DALLAS, TX.- Here's looking at you, Rick and Ilsa.
Over two days in late November, Heritage Auctions held its most successful Vintage Posters event ever in terms of both quality and prices realized. Look no further than the Casablanca six-sheet that sold Saturday for $384,000, an enormous, gorgeous poster so seldom seen in public only once before had it passed through the Dallas-based auction house's doors.
"A shining example of a classic poster for a classic film," says Grey Smith,
Heritage Auctions' Director of Vintage Posters. In other words: Worth every penny.
Yet that six-sheet was only one of seven posters to sell Saturday in the six figures, helping push the final tally for the Nov. 21-22 Vintage Posters event past the $3.9 million mark, with almost 1,800 bidders participating in the auction. No previous poster sale at Heritage had ever before cracked $3 million.
And not far behind Bogart and Bergman was King Kong: A three-sheet for the 1933 beauty-and-the-beast tale sold Saturday for $336,000. "A pleasant surprise," says Smith, whose high estimate for the poster pre-auction was $250,000. And Kong wasn't alone in surpassing expectations.
The only known copy of a one-sheet for the 1938reissue of Dracula, discovered in 2003, realized $312,000 more than four times its estimate. A three-sheet for 1921's silent-movie masterpiece The Kid, Charlie Chaplin's feature-length debut as director and star, sold for $228,000 more than two times its high estimate of $100,000. A Son of Frankenstein half-sheet realized $180,000 three times its high estimate.
And, perhaps most remarkable, a one-sheet for 1926's The Son of the Sheik went to the highest bidder at $120,000. That, too, was several times over estimate, a recurring theme throughout the event that spanned the history of cinema, from silent films to Star Wars and far beyond.
Says Smith, "I've been after that Son of the Sheik poster for 40 years. There are only a few out there. This one arrived clean, nice. I wasn't terribly surprised it sold that high.

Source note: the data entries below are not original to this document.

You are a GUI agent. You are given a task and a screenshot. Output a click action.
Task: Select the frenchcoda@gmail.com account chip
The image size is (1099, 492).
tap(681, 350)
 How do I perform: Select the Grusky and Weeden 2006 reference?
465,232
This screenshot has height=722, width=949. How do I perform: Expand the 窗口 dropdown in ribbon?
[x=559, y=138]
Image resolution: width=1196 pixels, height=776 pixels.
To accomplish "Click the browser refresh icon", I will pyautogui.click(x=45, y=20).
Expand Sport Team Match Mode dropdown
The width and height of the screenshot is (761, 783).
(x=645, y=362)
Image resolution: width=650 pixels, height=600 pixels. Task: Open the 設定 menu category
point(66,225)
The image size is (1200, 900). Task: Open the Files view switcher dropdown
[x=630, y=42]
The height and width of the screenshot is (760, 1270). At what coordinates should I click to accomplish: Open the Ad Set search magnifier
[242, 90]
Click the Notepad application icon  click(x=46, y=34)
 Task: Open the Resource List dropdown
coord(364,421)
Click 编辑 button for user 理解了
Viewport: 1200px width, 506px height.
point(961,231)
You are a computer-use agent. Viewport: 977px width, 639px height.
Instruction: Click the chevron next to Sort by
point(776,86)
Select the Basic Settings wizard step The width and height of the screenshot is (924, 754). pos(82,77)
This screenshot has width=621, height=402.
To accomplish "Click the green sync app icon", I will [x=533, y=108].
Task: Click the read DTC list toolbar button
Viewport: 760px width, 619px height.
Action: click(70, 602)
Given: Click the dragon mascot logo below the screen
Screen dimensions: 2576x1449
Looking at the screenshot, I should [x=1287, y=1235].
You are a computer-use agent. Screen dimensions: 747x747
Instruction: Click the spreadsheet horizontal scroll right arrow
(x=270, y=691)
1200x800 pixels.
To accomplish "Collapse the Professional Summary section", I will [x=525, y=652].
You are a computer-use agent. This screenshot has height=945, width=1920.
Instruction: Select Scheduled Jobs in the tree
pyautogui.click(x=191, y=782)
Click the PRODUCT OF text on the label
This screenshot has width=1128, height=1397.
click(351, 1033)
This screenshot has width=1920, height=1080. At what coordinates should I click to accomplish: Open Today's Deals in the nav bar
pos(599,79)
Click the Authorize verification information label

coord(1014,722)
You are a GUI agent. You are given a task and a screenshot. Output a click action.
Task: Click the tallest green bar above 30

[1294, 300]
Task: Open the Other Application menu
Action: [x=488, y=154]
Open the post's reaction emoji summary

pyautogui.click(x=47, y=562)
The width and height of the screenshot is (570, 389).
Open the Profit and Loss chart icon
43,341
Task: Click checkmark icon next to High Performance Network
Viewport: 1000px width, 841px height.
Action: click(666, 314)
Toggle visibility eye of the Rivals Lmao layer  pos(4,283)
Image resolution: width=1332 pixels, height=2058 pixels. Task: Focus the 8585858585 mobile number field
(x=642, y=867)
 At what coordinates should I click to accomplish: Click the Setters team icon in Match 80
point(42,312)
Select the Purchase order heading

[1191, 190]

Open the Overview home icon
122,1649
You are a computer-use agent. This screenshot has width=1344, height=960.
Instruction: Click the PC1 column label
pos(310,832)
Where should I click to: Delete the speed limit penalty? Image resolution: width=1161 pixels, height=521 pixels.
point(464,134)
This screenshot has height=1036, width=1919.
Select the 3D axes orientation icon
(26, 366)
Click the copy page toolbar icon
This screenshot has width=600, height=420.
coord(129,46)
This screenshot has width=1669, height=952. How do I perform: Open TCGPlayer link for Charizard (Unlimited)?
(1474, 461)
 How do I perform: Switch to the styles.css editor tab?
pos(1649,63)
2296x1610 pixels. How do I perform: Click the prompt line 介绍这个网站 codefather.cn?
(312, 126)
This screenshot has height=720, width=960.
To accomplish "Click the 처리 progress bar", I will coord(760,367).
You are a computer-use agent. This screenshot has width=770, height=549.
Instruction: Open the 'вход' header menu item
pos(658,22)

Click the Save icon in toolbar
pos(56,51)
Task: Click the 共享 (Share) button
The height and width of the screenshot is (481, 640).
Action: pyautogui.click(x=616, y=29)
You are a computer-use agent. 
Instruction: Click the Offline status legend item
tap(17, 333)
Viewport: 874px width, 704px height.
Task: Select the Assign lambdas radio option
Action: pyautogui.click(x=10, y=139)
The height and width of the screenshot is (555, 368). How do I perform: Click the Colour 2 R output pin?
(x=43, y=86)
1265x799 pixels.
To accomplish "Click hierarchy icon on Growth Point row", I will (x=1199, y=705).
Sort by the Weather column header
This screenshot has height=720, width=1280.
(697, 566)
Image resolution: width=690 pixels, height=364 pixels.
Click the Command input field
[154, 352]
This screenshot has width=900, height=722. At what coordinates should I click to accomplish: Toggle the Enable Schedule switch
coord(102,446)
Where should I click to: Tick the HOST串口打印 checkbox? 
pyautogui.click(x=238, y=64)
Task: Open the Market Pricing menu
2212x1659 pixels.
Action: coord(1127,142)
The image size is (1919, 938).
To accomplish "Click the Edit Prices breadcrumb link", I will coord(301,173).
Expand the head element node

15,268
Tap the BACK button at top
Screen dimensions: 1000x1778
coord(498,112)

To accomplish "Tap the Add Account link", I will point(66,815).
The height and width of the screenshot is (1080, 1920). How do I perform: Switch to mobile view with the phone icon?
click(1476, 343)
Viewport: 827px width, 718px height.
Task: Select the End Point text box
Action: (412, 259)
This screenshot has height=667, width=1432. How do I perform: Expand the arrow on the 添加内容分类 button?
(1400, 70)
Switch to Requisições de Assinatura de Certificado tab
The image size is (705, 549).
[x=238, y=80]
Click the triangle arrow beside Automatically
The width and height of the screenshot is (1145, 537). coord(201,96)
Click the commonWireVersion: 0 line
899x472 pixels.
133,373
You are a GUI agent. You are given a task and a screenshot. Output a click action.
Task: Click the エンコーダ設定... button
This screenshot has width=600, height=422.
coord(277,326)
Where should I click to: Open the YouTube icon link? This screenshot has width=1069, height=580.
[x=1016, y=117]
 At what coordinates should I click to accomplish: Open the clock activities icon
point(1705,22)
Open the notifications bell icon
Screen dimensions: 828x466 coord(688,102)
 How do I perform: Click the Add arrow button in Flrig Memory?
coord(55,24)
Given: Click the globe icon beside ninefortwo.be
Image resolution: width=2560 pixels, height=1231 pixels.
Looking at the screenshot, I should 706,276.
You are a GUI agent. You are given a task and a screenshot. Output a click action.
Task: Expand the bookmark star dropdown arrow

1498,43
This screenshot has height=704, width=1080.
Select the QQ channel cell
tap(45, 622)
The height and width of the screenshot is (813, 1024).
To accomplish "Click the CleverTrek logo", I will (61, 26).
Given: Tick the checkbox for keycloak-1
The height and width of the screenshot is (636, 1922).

I valued it reasonably, but thought it was the best Rudolph Valentino poster."
Its sale price, along with that for The Kid, is perhaps most notable because Smith has been told countless times over the last 40 years that silent-era posters won't sell, that there isn't much of a market for advertisements for movies modern-day audiences didn't see in theaters. The November event proved otherwise, especially when a poster is as rare as the three-sheet for the Marx Brothers' 1933 chef-d'oeuvre Duck Soup, a one-of-a-kind that sold Saturday for $114,000 (again, nearly twice its high estimate).
"This has been going on for 40 years or more," Smith says. "People would say, 'Well, they're pretty, but nobody is going to care.' They said the same thing about the early post-sound material, too. People said buyers would only want posters from science fiction movies from the 1950s or more contemporary films, because they saw those on TV. I don't think anything could be further from the truth."
Indeed, 19 of the 20 top lots in the auction were for films made in 1942 or earlier. The most modern offering in the Top 20 was for 1982's Creepshow: Artist Joann Daley's original artwork for the horror anthology realized $50,400.
"When it comes to posters, there's the historical factor, of course," Smith says. "The silent era only lasted 20 to 25 years, and that paper has to be scarce because when sound came in, all of the poster exchanges went in and took those posters and trashed them because they thought they would never go out again. That's why it's rare. The Son of the Sheik is beautiful, too, because it's stone lithograph. It knocks your eyes out."
The same could be said of most every offering among the 860 posters sold in the Nov. 21-22 event.
"Classic titles, great images and rarity is just the perfect combination," Smith says. "And the auction proved just that."